Faut-il une autorisation de l'ITM pour faire des heures supplémentaires dans le bâtiment ?
Réponse courte
Oui, pour toute heure supplémentaire, à deux exceptions près. L'article 22.5 impose, pour la prestation de toute heure supplémentaire, l'introduction auprès de l'Inspection du travail et des mines d'une demande d'autorisation accompagnée de l'avis de la délégation.
Deux séries de cas y échappent. D'abord ceux de l'article 22.2 — bétonnage ou autres travaux urgents et non prévisibles devant être finis en une fois, nettoyage ou préservation du matériel. Ensuite les cas visés par les dispositions du Code du travail portant réduction et réglementation de la durée du travail.
L'avis de la délégation n'est pas une formalité facultative : le texte l'exige comme pièce jointe à la demande. Cette exigence rejoint l'article 30.7, par lequel les employeurs s'engagent à entendre l'avis de la délégation pour toute question concernant la prestation d'heures supplémentaires, la durée ou l'horaire de travail. Les avis d'avance de l'article 22.4 s'y ajoutent pour la nuit, le dimanche et les jours fériés.
Définition
La demande d'autorisation est adressée à l'Inspection du travail et des mines avant la prestation des heures. Elle est accompagnée de l'avis de la délégation du personnel.
Les cas dispensés sont ceux où l'urgence rend la procédure impraticable, la convention réservant expressément les hypothèses de l'article 22.2.
Questions fréquentes
Conditions d’exercice
L'obligation et ses exceptions se lisent ensemble.
| Situation | Autorisation préalable |
|---|---|
| Heure supplémentaire ordinaire | Oui, demande à l'ITM avec avis de la délégation |
| Travaux urgents finis en une fois — article 22.2 | Non |
| Nettoyage ou préservation du matériel — article 22.2 | Non |
| Cas visés par le Code du travail sur la durée du travail | Non, selon l'article 22.5 |
| Travail supplémentaire de nuit, de dimanche ou de jour férié | Avis d'avance en sus — article 22.4 |
| Durée continue au-delà de deux mois | Seulement si l'embauche est impossible — article 22.6 |
Modalités pratiques
La demande s'inscrit dans une chaîne de formalités qui se cumulent.

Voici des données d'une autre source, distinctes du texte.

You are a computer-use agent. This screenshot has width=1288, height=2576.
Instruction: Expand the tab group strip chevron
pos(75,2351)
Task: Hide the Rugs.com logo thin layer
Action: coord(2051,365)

| Étape | Destinataire | Contenu |
|---|---|---|
| Consultation | Délégation du personnel | Avis à recueillir, joint à la demande |
| Demande d'autorisation | Inspection du travail et des mines | Prestation d'heures supplémentaires |
| Avis d'avance | ITM, délégation et CCSS | Travail de nuit, de dimanche ou de jour férié |
| Communication au salarié | Salariés concernés | La veille au plus tard, sauf imprévu |
| Enregistrement | Registre spécial ou fichier | Heures prestées le dimanche et les jours fériés |
| Divergence de vues | Inspection du travail et des mines | Avis à demander — article 30.6 |
Pratiques et recommandations
Joignez l'avis de la délégation, sinon le dossier est incomplet. Le texte l'exige comme pièce d'accompagnement, et son absence prive l'entreprise de l'argument de la régularité en cas de contrôle.
L'absence d'autorisation se retourne contre l'employeur. L'annexe IV neutralise le refus d'heures supplémentaires non autorisées dans le calcul de la prime de fin d'année, sauf pour celles rendues obligatoires par les articles 22.1 et 22.2.
Demandez une autorisation par période et par chantier, pas heure par heure. La convention n'impose aucune saisine au coup par coup, et une demande cadrée reste praticable.
Cadre juridique
| Référence | Objet |
|---|---|
| Art. 22.5 CCT Bâtiment 2025 | Demande d'autorisation à l'ITM accompagnée de l'avis de la délégation |
| Art. 22.1 CCT Bâtiment 2025 | Cas d'ouverture des heures supplémentaires |
| Art. 22.2 CCT Bâtiment 2025 | Travaux urgents dispensés de la demande d'autorisation |
| Art. 22.4 CCT Bâtiment 2025 | Avis d'avance pour la nuit, le dimanche et les jours fériés |
| Art. 30.6 et 30.7 CCT Bâtiment 2025 | Avis de l'ITM et de la délégation |
| Annexe IV, 18.5.3 CCT Bâtiment 2025 | Refus d'heures supplémentaires non autorisées neutralisé |
| Art. L.211-27 du Code du travail | Régime des heures supplémentaires |
Note
L'avis de la délégation accompagne obligatoirement la demande adressée à l'ITM. L'absence d'autorisation protège le salarié qui refuse les heures, sauf dans les cas urgents des articles 22.1 et 22.2.